Could you restate the entries word for word, without the images?

MATERIAL TO PROCESS |
*** Block opens ***
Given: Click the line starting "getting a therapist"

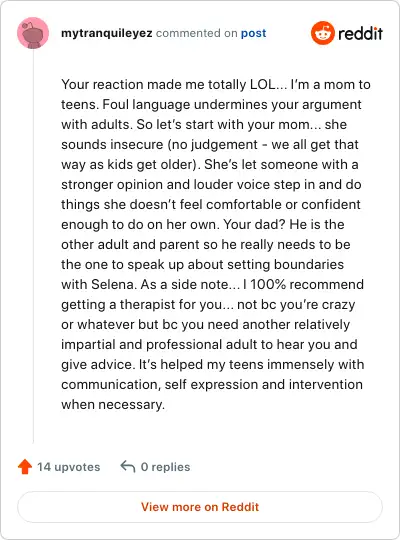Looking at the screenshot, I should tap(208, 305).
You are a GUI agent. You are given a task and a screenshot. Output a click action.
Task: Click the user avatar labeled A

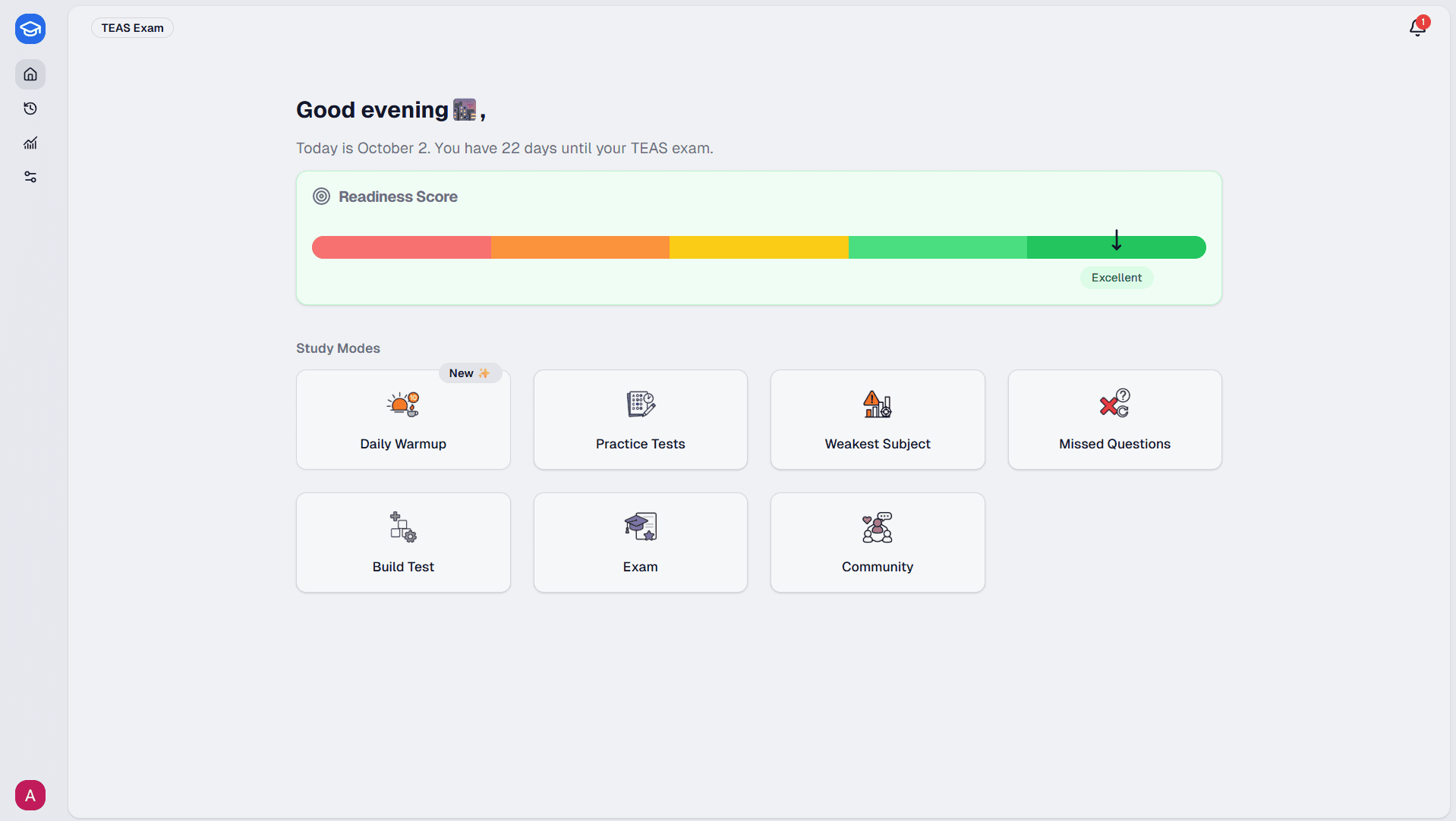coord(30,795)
*** Block closes ***
EXERCISE OUTPUT |
Given: Click the line starting "getting a therapist"

Looking at the screenshot, I should tap(208, 305).
You are a GUI agent. You are given a task and a screenshot. Output a click action.
Task: Click the user avatar labeled A

coord(30,795)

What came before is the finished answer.